Table 5 contains demographic significant predictors of emotional eater score. Female gender, levels of stress, perceived health status, age and BMI were the independent variables that contributed significantly to the model. All but age were influenced positively the EE scores. The highest contribution to EE score is the age (beta = −0.327), followed by gender (beta = 0.321), high levels of perceived stress (beta = 0.215), BMI (beta = 0.184) and lower perceived health status (beta = 0.184).

4. Discussion

This study aimed to analyse the psychometric properties of the EEQ in a sample of Romanian adults with excess weight. This validation is part of a larger interest of our research team on obesity and follows the recent validation of the Framson’s Mindful Eating Questionnaire (MEQ) with 28 items in the general population. The Garaulet’s Emotional Eater Questionnaire was chosen to be also validated in Romanian because of its practical use during medical consultations and research, with only 10 items.
Construct validity results were consistent with findings reported by Garaulet [14], who found that the 10-item EEQ had a good fit for a three-dimensional factor structure: Disinhibition, Type of food, and Guilt (Table 2). While the items gathered in the factors Disinhibition and Guilt in our work are identical to the report of Garaulet [14], the factor Type of food includes item number four: Do you have problems controlling the amount of certain types of food you eat, in addition to the two items contained in the original report. While this question is also part of the Disinhibition factor, where the emphasis is the action on control, it also, at the conceptual level, fits in the Type of food factor that includes information about craving for specific foods and the degree of dependence to sweet foods, especially chocolate. By adding this item to the Type of food factor, we consider that it completes the general picture by adding information about the quantity of food. There is proof that the way different cultures understand and respond to a question depends on the conceptualization and operationalization of the specific construct tested [30].

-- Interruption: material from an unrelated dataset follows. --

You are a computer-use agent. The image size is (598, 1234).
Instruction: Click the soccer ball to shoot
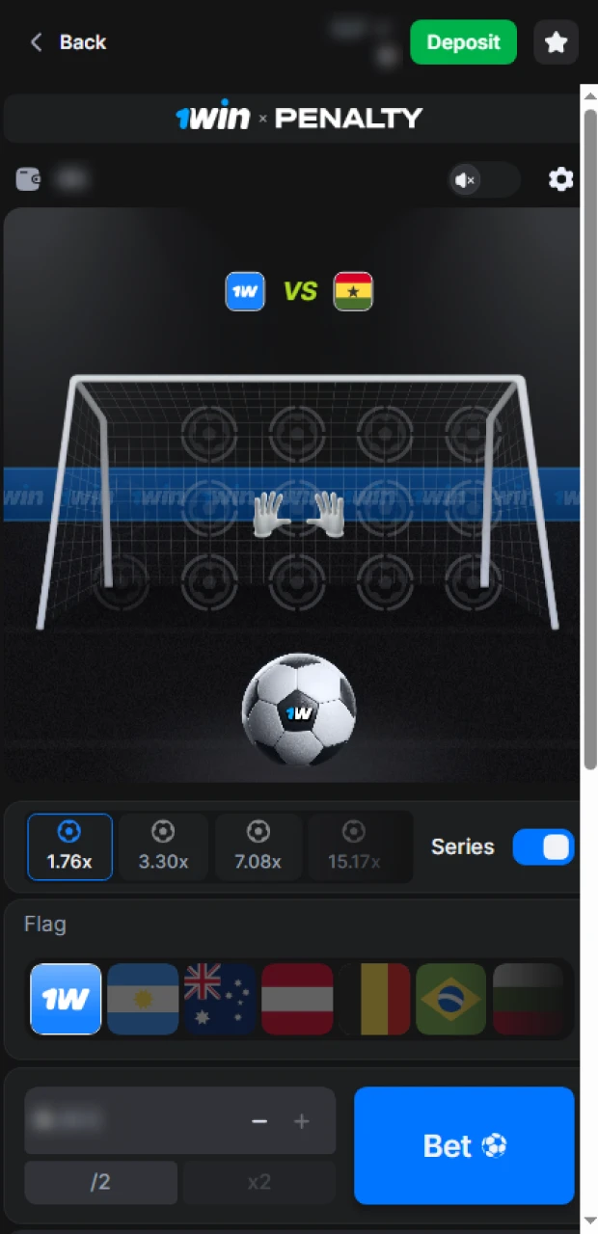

The correlation of EEQ to Romanian MEQ (28) had a medium to large effect size, but the correlation with the emotional subscale of MEQ indicated a large effect size, similar to what Garaulet [14] has reported.
The Cronbach’s alpha (Table 3) analysis showed that the Romanian EEQ was a reliable tool to be used in this group. The internal consistency of the EEQ factors ranged from 0.65 to 0.83 for Cronbach’s alpha, indicating moderate to high cohesion between the items of each factor for measuring specific emotional eating behaviour. The Romanian EEQ summary scale was 0.84, which is comparable to that reported by Gonzales (0.84) [15], Nashwan (0.753) [16] and Arslantas (0.84) [18]. The test-retest reliability (Table 3) of the Romanian EEQ with a four-week interval showed an adequate agreement between testing with an ICC of 0.78. Three factors (Disinhibition, Type of food, and Guilt) achieved a medium to good reliability ranging from 0.584 for Guilt to 0.780 for Disinhibition.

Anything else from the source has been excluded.